CSV Storage Engine
The CSV storage engine is a special-purpose engine that allows you to store data in plain comma-separated value (CSV) files. Each table using the CSV engine is represented by a single CSV file in the data directory. This engine is primarily useful for exchanging data with applications that produce or consume CSV files.
Key Characteristics
- Plain Text Format: Data is stored as text in standard CSV format, making it human-readable and easily importable/exportable by various tools.
- No Indexes: The CSV engine does not support indexing, which means queries will always perform full table scans.
- No Transactions: It does not support ACID transactions, rollbacks, or locking mechanisms. Operations are atomic at the file system level.
- Limited Data Types: Primarily treats all data as strings. No data type validation or conversion is performed by the engine itself.
- No Primary Key/Unique Constraints: These are not enforced.
- No Auto-increment: Not supported.
Use Cases
- Data Interchange: Easily export data from your database to a CSV file for use in spreadsheets, reporting tools, or other applications.
- Data Import: Import data from existing CSV files into a table.
- Simple Logging: Can be used for very simple logging scenarios where a human-readable log is desired.
Limitations
Due to its simplicity, the CSV engine is not suitable for performance-critical applications or scenarios requiring complex querying, data integrity, or concurrency control.
Creating a CSV Table
To create a table that uses the CSV storage engine, specify ENGINE=CSV
in your CREATE TABLE
statement:
CREATE TABLE sales_data (
product_id INT,
sale_date DATE,
quantity INT,
price DECIMAL(10, 2)
) ENGINE=CSV;
Data Format and Delimiters
By default, the CSV engine uses a comma (,
) as the field delimiter and a newline character as the row terminator. These can be configured using table options:
CREATE TABLE customer_list (
customer_id INT,
name VARCHAR(100),
email VARCHAR(100)
) ENGINE=CSV
DEFAULT CHARACTER SET utf8mb4
FIELD DELIMITED BY ';'
OPTIONALLY ENCLOSED BY '"'
ESCAPED BY '\\'
LINES TERMINATED BY '\n';
Table Options:
FIELD DELIMITED BY
: Specifies the character(s) used to separate fields.OPTIONALLY ENCLOSED BY
: Specifies the character used to enclose field values, especially those containing the delimiter.ESCAPED BY
: Specifies the character used to escape special characters within enclosed fields.LINES TERMINATED BY
: Specifies the character(s) used to mark the end of a row.
Note on Data Types
The CSV engine does not enforce data types. All values are stored and retrieved as strings. Any interpretation or conversion of data types must be handled by the application interacting with the CSV file.

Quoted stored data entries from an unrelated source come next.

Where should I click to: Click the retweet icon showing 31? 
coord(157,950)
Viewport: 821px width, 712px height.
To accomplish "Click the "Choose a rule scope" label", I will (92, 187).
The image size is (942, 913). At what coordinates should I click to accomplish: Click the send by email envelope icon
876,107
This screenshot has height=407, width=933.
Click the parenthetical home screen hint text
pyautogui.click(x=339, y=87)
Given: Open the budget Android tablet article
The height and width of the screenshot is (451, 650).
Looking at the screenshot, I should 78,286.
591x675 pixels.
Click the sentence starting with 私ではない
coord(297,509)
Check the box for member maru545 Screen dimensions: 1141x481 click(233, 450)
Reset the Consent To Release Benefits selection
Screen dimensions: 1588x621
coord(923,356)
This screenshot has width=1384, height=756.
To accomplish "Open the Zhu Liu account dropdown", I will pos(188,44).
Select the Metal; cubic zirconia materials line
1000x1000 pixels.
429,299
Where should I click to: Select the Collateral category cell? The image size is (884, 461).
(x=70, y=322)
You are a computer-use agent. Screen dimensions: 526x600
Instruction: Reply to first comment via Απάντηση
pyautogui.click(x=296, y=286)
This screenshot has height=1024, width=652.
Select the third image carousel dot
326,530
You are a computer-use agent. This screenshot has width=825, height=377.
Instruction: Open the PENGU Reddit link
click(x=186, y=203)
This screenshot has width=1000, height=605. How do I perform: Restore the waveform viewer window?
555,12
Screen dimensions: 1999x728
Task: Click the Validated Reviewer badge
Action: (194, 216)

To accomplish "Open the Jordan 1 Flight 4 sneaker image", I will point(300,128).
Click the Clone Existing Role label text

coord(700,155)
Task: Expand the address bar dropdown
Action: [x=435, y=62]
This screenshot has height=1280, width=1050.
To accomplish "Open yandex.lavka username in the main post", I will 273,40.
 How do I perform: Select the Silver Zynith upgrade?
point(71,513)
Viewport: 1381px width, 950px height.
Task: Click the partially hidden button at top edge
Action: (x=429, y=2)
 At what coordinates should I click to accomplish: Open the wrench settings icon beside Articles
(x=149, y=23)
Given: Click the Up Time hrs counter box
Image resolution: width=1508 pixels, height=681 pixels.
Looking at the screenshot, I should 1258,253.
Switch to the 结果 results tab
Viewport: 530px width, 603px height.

Operations and Performance
Operations on CSV tables are generally slow due to the lack of indexing and the need to parse/write text files. Inserts and updates involve appending or rewriting the entire file, which can be inefficient for large datasets.
When to Use the CSV Engine
- When you need to easily share data with other systems that understand CSV.
- For simple data archiving where human readability is a priority.
- As a staging area for data that will be processed and loaded into a more robust storage engine.
When NOT to Use the CSV Engine
- For tables that require fast read or write performance.
- For tables that need data integrity constraints (primary keys, foreign keys, etc.).
- For applications requiring transactional integrity.
- For tables that will be frequently updated or modified.